The season two premiere reunites the Librarians, after they kind of went their separate ways at the end of Season One, and introduces the intriguing concept of Fictionals: classic literary characters who manage to escape their own stories to exist in the real world. Combining forces for the first time in months, the Librarians run afoul of both Prospero (from Shakespeare’s The Tempest, of course) and Professor Moriarty (please tell me I don’t need to cite his origins), setting up an arc that spans the rest of the season, while the Librarians deal with various standalone “case-of-the-week” type missions as well. And speaking of which…
“And the Cost of Education”
“And the Cost of Education” is mostly a standalone in which the Librarians have to deal with a Lovecraftian tentacle monster who is wreaking havoc on the very college campus that supposedly inspired HPL’s infamous Miskatonic University, but it makes the list because (1) it’s one of my very favorite episodes and (2) amidst all the interdimensional hijinks, which include a lovable pet gargoyle named Stumpy who won a special place in the hearts of all Librarians fans, seeds are planted for future episodes, such as the first appearance of the enigmatic Ladies of the Lake (yes, plural), who will be showing their watery faces again.

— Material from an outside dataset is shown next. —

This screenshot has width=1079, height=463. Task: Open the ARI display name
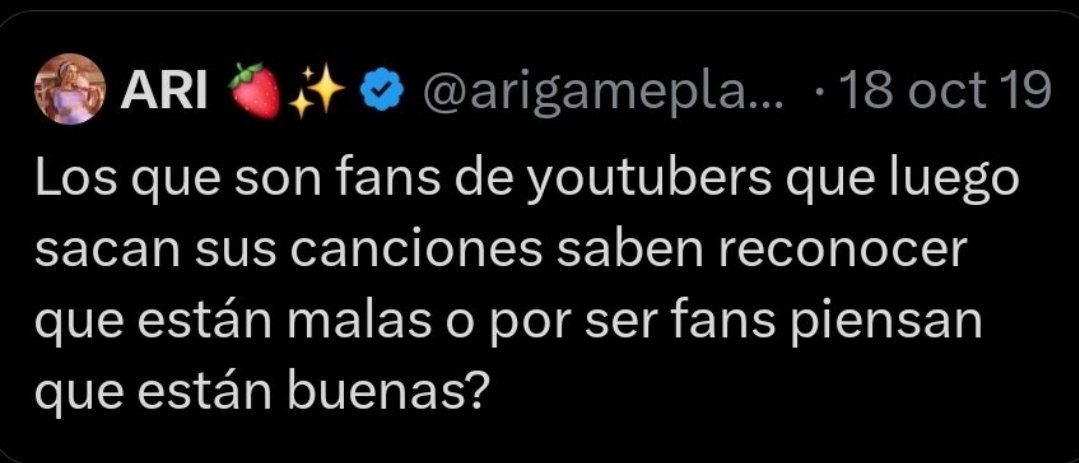coord(165,91)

This episode also raises the troubling question of whether the Library’s age-old policy of locking magic away from the world, and covering up its existence whenever possible, is still working in the 21st century, which remains unresolved even after the college is saved from unspeakable eldritch horror. (Stick around for the poignant final exchange between Cassandra and Jenkins.)
“And the Final Curtain”
Finally, prepare yourself for the new season by watching last season’s finale, which wraps up the Prospero arc in an ingenious fashion, adds time-travel to The Librarians’ bag of tricks, and leaves our intrepid bibliophiles (including Flynn) poised to cope with whatever season three throws at them. And did I mention that William Shakespeare himself shows up, and is nearly assassinated by a time-traveling Moriarty? Or that Flynn helps himself to a rat-on-a-stick?
Postscript: By necessity, this list leans heavily toward premieres, finales, and the more arc-centric episodes, but many of my favorite episodes, with the best bits and character moments, involve standalone cases of the week. They may not advance any arcs or contain any stunning new revelations, but they’re fun and thoroughly entertaining in their own right. So, with that in mind, let me give a shout-out to such classic Librarians eps as “And Santa’s Midnight Run” (Bruce Campbell as Santa Claus, need I say more?), “And the Infernal Contract” (John DeLancie as the Devil, ditto) and “And the Fables of Doom” (fairy tales gone wild). That last one, by the way, was the primary inspiration for my second Librarians novel, The Librarians and the Mother Goose Chase, coming out next out year.
There are plenty of other stories waiting in the Library’s crowded stacks, of course, but these should get you started—and you don’t even need to worry about overdue fines.
Greg Cox is the author of The Librarians and the Lost Lamp, a copy of which is actually shelved in the Library. Really.